It is now nearing 9 pm and Glenda is craving her new Mt House Mac and Cheese, so we decide to heat up some water and eat dinner while we are watching the sheep. She suggests setting up camp right here after dinner and I figure we might as well just hike the 1 ¼ miles back to camp. She is fine with that, she is just big on giving clients the full back country experience of the hunt. After I told her I was good with sleeping in camp, she was much more apt to head back. So after dinner and approaching 10 pm, we hike back to camp to finish off the night.


----------



## Huntmaster143

slabstar said:


> Ok, it's been over an hour since last post.... c'mon with the rest already!Lol
> Great pics and story thus far huntmaster!
> Hobnobbing and getting tanked with the Eastman bros!


Wish I would've seen this before my last update!! I could've blocked you for a bit... :evil: :evilsmile :evilsmile


I'm posting, writing a couple days ahead and trying to pay for the hunt at the same time, so you have to cut me a little bit of slack!!


----------



## QDMAMAN

PURE AWESOMENESS!!!!


----------



## WMU05

Sheep!!!!


----------



## FREEPOP

WMU05 said:


> Sheep!!!!


----------



## steelyspeed

Huntmaster143 said:


> Wish I would've seen this before my last update!! I could've blocked you for a bit... :evil: :evilsmile :evilsmile
> 
> 
> I'm posting, writing a couple days ahead and trying to pay for the hunt at the same time, so you have to cut me a little bit of slack!!


Huh?! Those Dall hunts don't pay for themselves ?!?!


----------



## Huntmaster143

*Day 6 Overall – Day 2 hunting*


With a good nights sleep, we wake at 6 am for a good camp breakfast. We glass for the sheep right from camp and Glenda spots them is pretty short order. They have moved a couple ridges closer to camp and are bedded on a ridge top. They are now bedded about where the red dot is on the below pic.

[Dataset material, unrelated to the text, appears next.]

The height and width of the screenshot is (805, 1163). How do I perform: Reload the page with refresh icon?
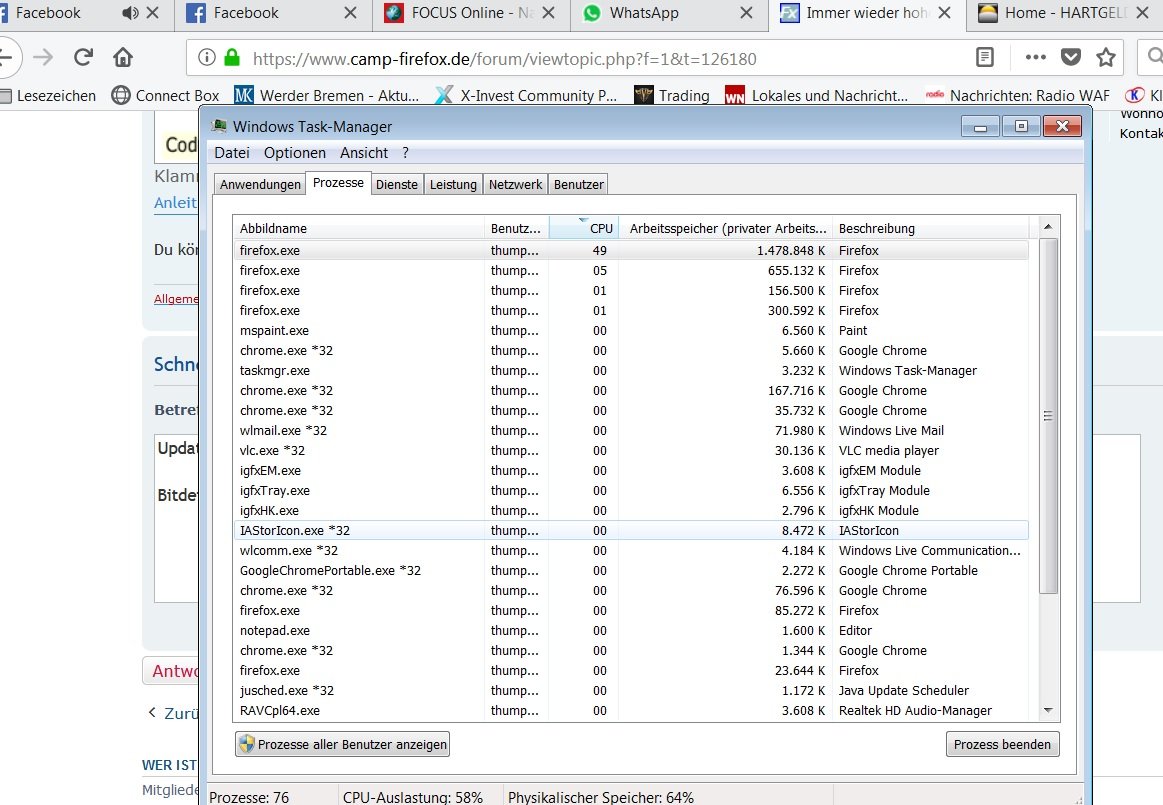(x=84, y=57)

In short order, we begin the 1.25 mile hike to the base of the mountain where we are then going to determine if there is any available stalking opportunities. However, as we approach the mountain base, we notice the sheep are already up and moving. It is hard to get a read on their intentions, but it appears they are climbing higher on the face and circling towards us.


----------



## Huntmaster143

We look the mountain face over and notice that a fairly large cliff face wraps from high on the mountain top down to a cluster of spruce trees right above us. This looks like a perfect pinch and/or glassing point, so we begin climbing the rock face. After ~400 feet of vertical and climbing up thru a very steep chute, we arrive at the clump of trees. Upon our arrival at the pinch point, Glenda spots a sheep bedded about 1,000 yards away on a clump of grass on the ridge.

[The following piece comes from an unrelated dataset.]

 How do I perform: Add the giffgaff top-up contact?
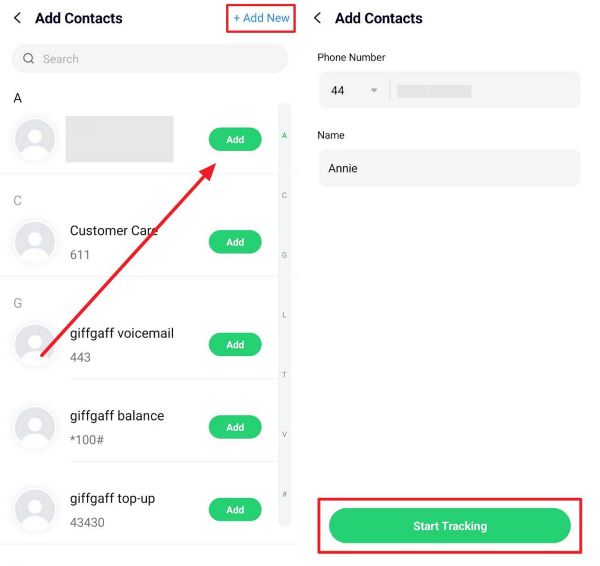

It’s one of the younger rams bedded.













One by one, they all move around the bedding knob but they all seem content where they are and not moving to far. The red dot is about 1,000 yards up hill thru the scope to where the sheep are bedded.


----------



## Huntmaster143

The sheep would rotate and take turns bedding on the knob, sometimes it was the little ones and other times it was one of the bigger ones. Here is a pic of the thin shooter bedded.












Around 10:30 am the action slows down and the sheep move behind the knob just out of sight, so we alternate naps and watching to pass the time until Noon or so. There is very little action from 10:30 on to 3 PM. We do get to watch Lee take the chopper to pick up a hunter that killed his ram yesterday.

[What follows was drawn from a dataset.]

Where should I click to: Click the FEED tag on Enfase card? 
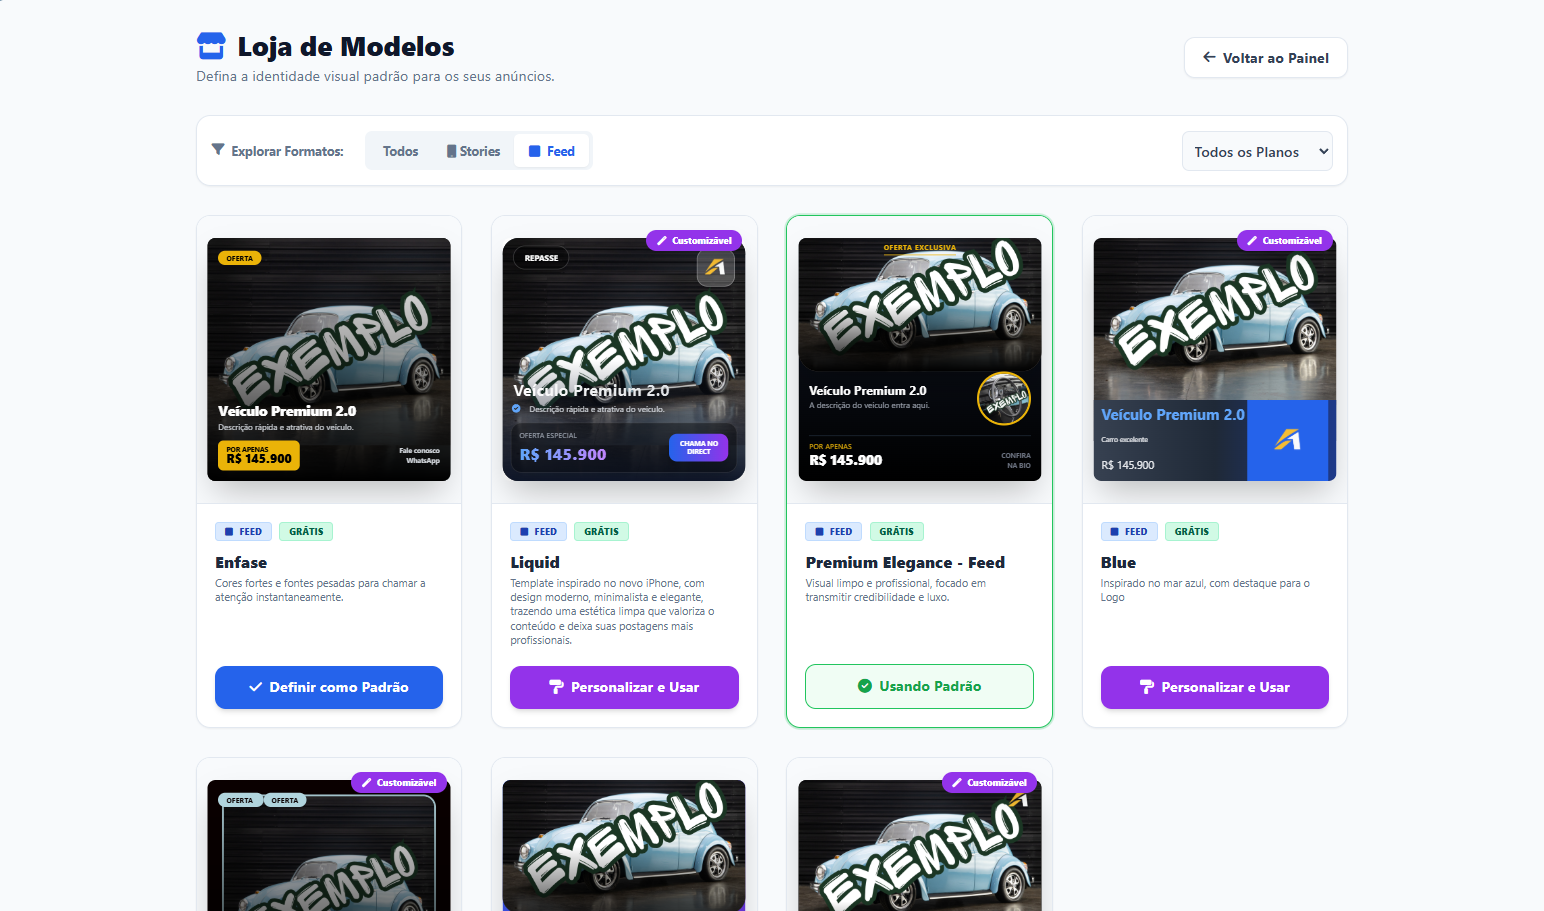click(x=243, y=532)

During the down time, I took some pics of the mountain across the valley and the valley floor as the water way flows.


----------



## Huntmaster143

Here’s a picture of the spruce pocket that we were using for cover and glassing from.












And one that is looking straight up the valley.


----------



## Huntmaster143

Around 3 PM, we take another approach to get a visual on the sheep. We proceed to drop down to the valley floor and hike up the drainage for a mile or so trying to get a visual of the sheep. This doesn’t help any, so we assume that the sheep have headed over the top of the mountain. 


As we are hiking back down the drainage, we are discussing our options on this band of sheep. Both of us would really like to stay after them, but we are coming to the realization that the mountain they are on is not really conducive to bowhunting and we may be better off changing locations. I’m initially a bit anxious of the thought of leaving behind two shooter rams with one of them being a potential Booner. However, I follow along with Glenda’s idea since she has my best interest in mind and I sorta agree with her at this point. It is more fear of the unknown in the back of my head.


So we finish our hike back to camp where we reorganize our gear and get ready to fly out to a new spot later this evening. While we are getting our gear together, the camp staff is preparing caribou spaghetti for another solid meal before we fly out.


----------



## Huntmaster143

Around 7:30, just as we are loading up in the chopper, I spot the band of rams coming out the back of a cliff cut and mention it to Glenda one last time. She doesn’t hesitate and smiles. Let go find some more…


So I crawl in the chopper with my bow in hand.












Shortly after, we are off and flying.

Click for video

https://dl.dropboxusercontent.com/s/306v21brmz5jlu9/P7290045.MOV?dl=0


----------



## Huntmaster143

Here are a bunch of pics from our flight. The flight was almost worth the price of admission!!


----------



## Huntmaster143

*Day 7 Overall – Day 3 Hunting*


With a 7 am wakeup and comfortable temps, it is hard to beat looking out the tent at this view!












It’s now around 8 am and after an oatmeal breakfast, I snap a couple pics of camp before we head back over to refill water and then it will be past our 12 hours to start looking for sheep.


----------



## Huntmaster143

We begin the hike back to the waterfall to top off on water for the day and we make it about 2/3 of the way there and I spot sheep bedded right in the chute where the water runs down. We glass the sheep and can tell they are small rams, but we can’t see all of the chute. So, Glenda comes up with a plan where she is going to climb above the sheep to see the entire chute and I’m going to wait in an ambush location in case the sheep decide to feed around the bottom of the bowl.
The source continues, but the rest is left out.